Nothing but the lines from the start of the entries through the line containing "1017x472 pixels." should appear in the answer, each given exactly.

(Records from a dataset)
◆ ◆ ◆ ◆ ◆

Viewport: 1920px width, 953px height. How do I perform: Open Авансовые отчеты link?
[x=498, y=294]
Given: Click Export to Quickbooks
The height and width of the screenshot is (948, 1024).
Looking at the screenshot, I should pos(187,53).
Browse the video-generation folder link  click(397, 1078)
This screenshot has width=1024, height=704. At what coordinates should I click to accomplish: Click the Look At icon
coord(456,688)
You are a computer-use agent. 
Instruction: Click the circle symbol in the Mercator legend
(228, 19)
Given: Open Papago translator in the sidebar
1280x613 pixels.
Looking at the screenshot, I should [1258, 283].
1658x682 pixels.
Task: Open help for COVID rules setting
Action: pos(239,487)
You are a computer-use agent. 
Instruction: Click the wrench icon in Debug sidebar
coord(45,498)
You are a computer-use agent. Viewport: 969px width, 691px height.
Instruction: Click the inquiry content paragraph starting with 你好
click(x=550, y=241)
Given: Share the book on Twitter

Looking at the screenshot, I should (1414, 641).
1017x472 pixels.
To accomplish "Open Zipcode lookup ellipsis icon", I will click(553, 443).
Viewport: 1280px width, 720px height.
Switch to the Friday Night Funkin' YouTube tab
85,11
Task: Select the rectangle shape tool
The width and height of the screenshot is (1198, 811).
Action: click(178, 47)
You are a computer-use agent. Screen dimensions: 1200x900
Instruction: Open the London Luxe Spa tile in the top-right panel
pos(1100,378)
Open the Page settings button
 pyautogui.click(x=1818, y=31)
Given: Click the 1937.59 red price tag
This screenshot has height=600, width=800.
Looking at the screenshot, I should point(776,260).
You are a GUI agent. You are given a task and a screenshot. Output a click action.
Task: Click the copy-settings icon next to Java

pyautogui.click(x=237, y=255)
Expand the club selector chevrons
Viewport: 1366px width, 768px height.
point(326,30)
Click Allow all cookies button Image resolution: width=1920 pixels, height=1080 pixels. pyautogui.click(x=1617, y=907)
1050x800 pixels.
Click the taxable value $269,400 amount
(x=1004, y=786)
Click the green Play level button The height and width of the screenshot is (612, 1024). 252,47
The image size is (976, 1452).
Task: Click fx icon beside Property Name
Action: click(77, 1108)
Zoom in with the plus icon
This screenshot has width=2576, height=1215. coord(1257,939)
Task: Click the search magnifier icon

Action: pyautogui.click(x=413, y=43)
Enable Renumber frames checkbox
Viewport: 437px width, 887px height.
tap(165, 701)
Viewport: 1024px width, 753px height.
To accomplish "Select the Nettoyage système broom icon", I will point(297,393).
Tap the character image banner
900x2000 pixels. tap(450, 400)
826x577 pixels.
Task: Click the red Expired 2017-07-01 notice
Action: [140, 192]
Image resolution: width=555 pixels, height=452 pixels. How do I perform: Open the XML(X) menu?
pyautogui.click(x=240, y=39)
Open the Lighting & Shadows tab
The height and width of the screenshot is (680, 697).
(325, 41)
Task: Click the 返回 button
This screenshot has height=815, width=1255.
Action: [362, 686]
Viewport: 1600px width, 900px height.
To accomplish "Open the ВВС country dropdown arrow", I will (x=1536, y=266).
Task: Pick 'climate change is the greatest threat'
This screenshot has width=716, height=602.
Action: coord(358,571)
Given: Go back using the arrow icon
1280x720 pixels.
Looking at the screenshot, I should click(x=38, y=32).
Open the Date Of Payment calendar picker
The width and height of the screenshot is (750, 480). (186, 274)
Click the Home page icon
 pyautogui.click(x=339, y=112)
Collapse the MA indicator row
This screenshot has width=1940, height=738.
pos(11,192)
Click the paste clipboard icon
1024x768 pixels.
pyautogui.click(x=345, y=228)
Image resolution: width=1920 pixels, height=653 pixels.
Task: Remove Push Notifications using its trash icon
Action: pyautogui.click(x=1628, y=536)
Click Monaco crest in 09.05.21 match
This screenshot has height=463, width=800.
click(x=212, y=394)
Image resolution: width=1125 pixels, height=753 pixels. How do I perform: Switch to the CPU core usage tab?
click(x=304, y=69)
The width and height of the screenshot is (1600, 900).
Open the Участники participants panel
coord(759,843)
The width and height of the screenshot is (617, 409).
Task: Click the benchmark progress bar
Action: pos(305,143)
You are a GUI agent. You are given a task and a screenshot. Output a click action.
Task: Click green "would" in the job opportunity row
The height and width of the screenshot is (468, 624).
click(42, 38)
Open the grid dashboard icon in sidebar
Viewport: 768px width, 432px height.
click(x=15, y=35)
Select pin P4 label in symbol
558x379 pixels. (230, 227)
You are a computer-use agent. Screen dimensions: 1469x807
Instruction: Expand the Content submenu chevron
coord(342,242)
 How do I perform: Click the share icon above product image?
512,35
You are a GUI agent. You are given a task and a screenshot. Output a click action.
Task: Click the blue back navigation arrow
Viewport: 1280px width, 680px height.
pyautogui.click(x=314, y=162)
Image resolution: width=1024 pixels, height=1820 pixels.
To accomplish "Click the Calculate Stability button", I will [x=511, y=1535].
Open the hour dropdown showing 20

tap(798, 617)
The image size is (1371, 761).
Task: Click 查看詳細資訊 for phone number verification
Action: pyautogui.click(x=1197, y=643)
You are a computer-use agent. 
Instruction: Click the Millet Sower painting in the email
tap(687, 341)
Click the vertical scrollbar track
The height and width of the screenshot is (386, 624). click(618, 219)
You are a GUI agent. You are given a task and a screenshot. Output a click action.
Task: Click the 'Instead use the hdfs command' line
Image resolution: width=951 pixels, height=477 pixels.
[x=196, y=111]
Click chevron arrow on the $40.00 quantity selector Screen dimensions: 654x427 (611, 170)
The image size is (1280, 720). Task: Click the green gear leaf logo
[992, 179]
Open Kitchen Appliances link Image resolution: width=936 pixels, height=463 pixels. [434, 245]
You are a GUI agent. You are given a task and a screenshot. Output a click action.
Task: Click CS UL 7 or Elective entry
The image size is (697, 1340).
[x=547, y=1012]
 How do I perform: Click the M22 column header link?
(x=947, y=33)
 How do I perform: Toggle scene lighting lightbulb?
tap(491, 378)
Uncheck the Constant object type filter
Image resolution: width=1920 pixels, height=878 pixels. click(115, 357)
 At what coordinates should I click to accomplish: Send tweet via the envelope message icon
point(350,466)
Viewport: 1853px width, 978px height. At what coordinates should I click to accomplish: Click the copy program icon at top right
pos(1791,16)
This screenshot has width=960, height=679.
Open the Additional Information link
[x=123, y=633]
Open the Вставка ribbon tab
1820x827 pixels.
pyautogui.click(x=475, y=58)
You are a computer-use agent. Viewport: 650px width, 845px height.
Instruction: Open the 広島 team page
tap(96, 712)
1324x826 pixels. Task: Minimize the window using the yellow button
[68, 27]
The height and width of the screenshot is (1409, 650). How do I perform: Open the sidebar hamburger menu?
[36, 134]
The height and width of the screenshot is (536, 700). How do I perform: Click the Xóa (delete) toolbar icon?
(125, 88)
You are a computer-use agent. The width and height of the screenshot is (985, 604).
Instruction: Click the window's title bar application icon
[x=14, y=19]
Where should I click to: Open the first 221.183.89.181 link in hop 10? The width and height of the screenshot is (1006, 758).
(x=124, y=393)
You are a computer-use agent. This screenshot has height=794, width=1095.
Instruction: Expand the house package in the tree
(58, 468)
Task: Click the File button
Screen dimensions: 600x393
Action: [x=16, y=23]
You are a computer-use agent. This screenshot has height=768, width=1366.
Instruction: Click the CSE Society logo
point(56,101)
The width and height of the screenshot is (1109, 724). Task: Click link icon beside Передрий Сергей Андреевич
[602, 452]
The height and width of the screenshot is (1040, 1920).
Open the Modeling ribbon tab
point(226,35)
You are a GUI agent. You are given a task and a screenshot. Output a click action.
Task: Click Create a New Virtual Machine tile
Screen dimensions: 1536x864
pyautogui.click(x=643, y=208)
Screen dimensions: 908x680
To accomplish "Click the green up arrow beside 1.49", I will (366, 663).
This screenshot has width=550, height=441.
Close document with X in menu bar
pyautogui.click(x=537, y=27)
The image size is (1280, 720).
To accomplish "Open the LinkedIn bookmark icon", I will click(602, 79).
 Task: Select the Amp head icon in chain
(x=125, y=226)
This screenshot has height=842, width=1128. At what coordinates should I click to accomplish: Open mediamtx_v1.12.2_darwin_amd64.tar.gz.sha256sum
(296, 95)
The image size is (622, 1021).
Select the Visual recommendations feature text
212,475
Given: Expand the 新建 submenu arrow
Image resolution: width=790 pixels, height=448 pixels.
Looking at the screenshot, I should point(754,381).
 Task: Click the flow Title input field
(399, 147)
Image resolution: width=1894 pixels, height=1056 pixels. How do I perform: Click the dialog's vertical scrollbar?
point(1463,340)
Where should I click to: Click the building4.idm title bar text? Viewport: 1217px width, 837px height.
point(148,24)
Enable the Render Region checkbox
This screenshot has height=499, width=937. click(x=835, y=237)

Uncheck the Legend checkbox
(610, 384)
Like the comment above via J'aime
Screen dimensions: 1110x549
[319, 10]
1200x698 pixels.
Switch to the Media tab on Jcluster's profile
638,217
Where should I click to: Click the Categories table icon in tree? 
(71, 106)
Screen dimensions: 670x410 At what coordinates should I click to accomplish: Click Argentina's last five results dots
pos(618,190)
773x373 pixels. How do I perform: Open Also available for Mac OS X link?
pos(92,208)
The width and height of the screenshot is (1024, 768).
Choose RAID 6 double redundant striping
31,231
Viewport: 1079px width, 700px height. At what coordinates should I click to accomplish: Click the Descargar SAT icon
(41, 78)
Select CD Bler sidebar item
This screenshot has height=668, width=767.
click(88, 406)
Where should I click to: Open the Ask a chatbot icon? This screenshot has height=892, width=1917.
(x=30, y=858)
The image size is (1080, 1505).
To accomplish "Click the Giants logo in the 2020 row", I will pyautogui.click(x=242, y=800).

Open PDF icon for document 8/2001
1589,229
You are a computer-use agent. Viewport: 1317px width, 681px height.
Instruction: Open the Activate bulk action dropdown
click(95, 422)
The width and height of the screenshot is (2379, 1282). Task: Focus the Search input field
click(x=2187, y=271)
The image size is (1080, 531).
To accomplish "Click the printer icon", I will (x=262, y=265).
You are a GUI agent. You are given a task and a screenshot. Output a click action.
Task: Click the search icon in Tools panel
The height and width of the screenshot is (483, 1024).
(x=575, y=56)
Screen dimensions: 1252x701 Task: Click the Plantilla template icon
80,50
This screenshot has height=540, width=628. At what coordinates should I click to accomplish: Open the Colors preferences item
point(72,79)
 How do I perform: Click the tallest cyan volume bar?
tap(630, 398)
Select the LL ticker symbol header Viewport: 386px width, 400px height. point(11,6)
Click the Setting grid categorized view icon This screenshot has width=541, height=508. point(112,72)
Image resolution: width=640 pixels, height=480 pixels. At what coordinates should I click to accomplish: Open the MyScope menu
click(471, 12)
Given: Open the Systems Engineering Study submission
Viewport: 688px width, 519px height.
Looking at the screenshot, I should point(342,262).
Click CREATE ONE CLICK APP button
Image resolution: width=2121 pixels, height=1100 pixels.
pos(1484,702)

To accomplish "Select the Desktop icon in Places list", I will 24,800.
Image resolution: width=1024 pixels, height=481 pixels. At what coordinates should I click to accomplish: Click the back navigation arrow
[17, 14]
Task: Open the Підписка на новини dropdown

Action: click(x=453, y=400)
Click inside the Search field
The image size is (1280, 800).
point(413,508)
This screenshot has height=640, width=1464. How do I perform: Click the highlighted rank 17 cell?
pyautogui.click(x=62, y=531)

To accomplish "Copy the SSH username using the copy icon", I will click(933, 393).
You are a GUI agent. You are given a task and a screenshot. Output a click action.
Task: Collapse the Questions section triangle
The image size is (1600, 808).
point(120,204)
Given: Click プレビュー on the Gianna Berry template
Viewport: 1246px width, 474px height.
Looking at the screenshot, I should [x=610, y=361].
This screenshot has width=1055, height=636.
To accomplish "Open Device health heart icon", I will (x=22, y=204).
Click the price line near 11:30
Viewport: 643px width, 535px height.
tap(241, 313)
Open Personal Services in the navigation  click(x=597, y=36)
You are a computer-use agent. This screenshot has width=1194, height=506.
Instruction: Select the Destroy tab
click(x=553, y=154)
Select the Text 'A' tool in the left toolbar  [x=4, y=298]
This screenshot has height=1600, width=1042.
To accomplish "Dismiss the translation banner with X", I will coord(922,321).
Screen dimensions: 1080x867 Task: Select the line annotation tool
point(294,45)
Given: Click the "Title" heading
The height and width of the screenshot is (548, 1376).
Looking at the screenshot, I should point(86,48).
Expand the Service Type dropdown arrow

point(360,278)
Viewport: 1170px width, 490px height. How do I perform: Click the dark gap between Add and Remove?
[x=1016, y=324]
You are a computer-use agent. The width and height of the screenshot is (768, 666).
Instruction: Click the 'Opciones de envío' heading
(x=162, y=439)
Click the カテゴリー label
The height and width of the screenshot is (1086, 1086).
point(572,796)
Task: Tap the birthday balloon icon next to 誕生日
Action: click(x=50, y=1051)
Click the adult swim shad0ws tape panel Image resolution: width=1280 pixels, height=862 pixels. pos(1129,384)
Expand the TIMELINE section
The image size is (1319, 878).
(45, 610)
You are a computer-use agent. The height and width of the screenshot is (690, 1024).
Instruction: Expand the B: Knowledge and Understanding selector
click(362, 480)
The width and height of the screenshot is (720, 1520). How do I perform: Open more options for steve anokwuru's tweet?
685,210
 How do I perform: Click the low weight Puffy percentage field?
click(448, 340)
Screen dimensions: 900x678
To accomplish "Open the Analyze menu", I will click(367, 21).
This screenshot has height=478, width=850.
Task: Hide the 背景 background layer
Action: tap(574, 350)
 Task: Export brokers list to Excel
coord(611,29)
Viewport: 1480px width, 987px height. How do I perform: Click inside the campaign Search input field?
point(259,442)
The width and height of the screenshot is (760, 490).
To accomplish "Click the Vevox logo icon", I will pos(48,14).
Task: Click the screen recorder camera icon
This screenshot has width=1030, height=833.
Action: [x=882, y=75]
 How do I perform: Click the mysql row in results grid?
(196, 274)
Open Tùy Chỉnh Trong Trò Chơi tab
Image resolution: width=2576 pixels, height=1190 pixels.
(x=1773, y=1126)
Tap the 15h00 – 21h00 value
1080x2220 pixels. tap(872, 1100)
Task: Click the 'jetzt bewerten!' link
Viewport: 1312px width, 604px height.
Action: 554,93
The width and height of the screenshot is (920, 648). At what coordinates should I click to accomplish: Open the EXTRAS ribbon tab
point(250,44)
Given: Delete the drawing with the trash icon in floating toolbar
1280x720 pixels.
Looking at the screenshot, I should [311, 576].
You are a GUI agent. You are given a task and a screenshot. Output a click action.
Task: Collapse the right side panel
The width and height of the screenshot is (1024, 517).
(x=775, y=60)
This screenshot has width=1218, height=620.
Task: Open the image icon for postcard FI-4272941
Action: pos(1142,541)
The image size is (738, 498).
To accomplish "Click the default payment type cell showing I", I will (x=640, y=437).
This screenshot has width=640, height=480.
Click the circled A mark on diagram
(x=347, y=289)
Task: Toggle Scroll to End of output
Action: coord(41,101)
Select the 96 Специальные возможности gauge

◆ ◆ ◆ ◆ ◆

**Reply**
Viewport: 1920px width, 953px height. How do I perform: Open Авансовые отчеты link?
[x=498, y=294]
Given: Click Export to Quickbooks
The height and width of the screenshot is (948, 1024).
Looking at the screenshot, I should pos(187,53).
Browse the video-generation folder link  click(397, 1078)
This screenshot has width=1024, height=704. At what coordinates should I click to accomplish: Click the Look At icon
coord(456,688)
You are a computer-use agent. 
Instruction: Click the circle symbol in the Mercator legend
(228, 19)
Given: Open Papago translator in the sidebar
1280x613 pixels.
Looking at the screenshot, I should [1258, 283].
1658x682 pixels.
Task: Open help for COVID rules setting
Action: pos(239,487)
You are a computer-use agent. 
Instruction: Click the wrench icon in Debug sidebar
coord(45,498)
You are a computer-use agent. Viewport: 969px width, 691px height.
Instruction: Click the inquiry content paragraph starting with 你好
click(x=550, y=241)
Given: Share the book on Twitter

Looking at the screenshot, I should (1414, 641).
1017x472 pixels.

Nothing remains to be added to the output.